Transcatheter closure is the most common treatment for patent ductus arteriosus (PDA); however employing large PDA is difficult because there are few closure devices, and surgical treatment is risky, especially in young infants with low weight and adults with calcified PDA. This study examines transcatheter closure and pulmonary artery (PA) pressure reversibility in large PDA with severe pulmonary hypertension.
A prospective research examined high PA pressure in 34 patients with big PDA and severe pulmonary hypertension (PHT) who were closed with various occludes. Clinical and transthoracic echocardiographic follow-up at 4 weeks, 3 months, 6 months, and 12 months post-closure measured PA pressure and closure effectiveness.

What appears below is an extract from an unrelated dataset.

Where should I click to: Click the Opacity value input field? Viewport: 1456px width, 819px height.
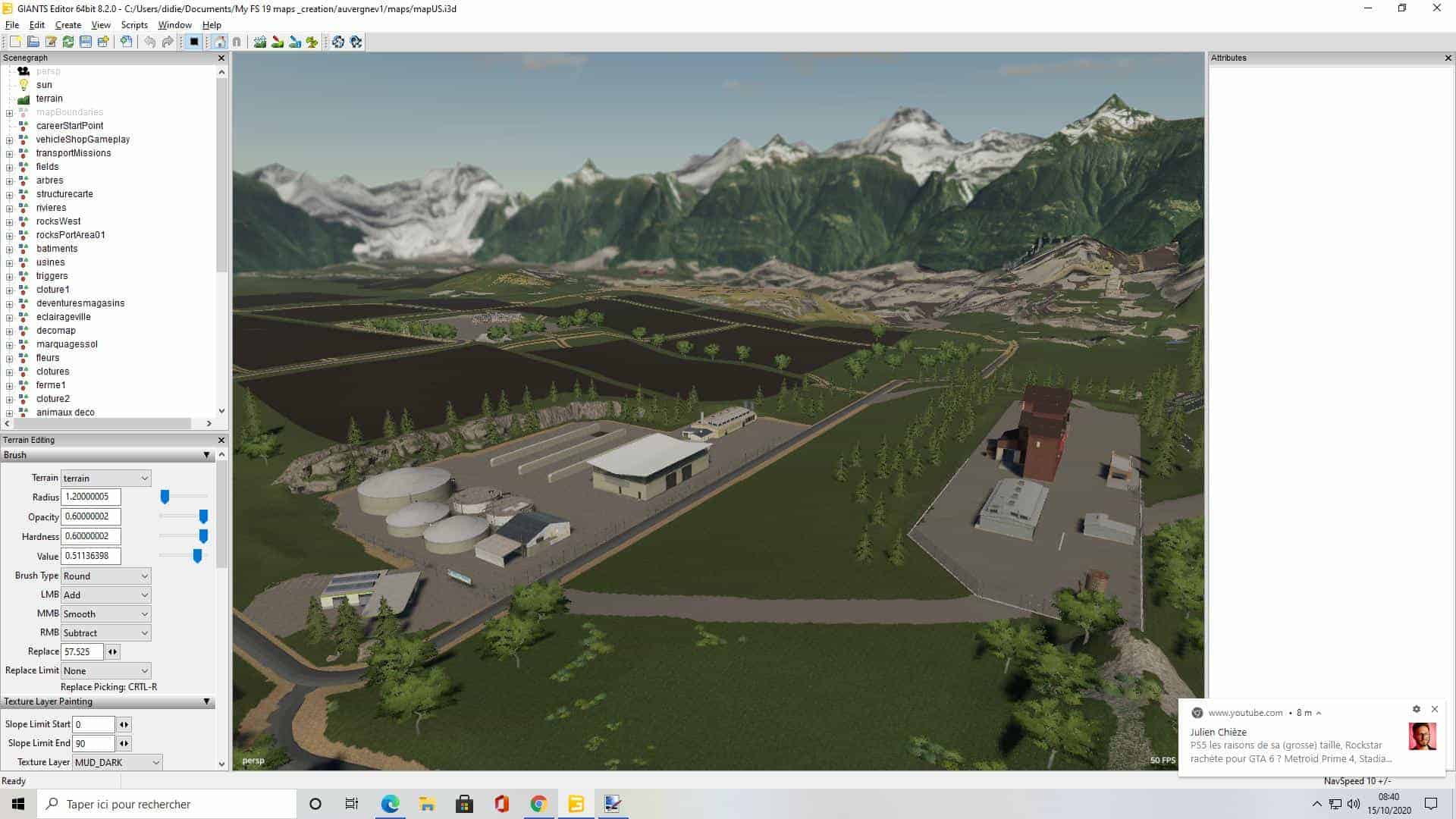point(90,516)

In total, 34 big PDAs with significant PHT were transcatheter-closed in 723 individuals. Patients were from a few months old to adults and weighed from 4.25 to 61kg, which were tested by using ADO1, MVSD, AVP2, ASDO, and a stent-closed PDAs. After the intervention, the PA systolic, mean, and diastolic pressures were 36.85±11.12mmHg, 29.24±10.09mmHg, and 23.35±8.82 mmHg, respectively. Moreover, after the intervention, the aortic systolic, mean, and diastolic pressures were 112.38±16.97mmHg, 76.00±9.73mmHg, and 61.88±8.73mmHg, respectively. Two instances showed rebound PA pressure 3 months after effective treatments that did not respond to pulmonary vasodilator therapy. The median size of PDA in 10 cases closed by MVSD was 11.59±3.15mm, and the device size was 16.20±3.46mm; moreover, the defect size in 15 cases closed with ADO I device was 9.19±3.46mm, and the median size of occluder was 11.07±4.06mm. In 4 cases, the median size was 5.15±0.65mm, mostly in infants closed by an AVP2 occluder with a device size of 8.50±1.00mm.
Transcatheter closure of large PDA with severe PHT using the off-labeled device is feasible and effective. Meticulous and continuous assessment and evaluation of PHT response for closure is mandatory to confirm longstanding efficacy and safety.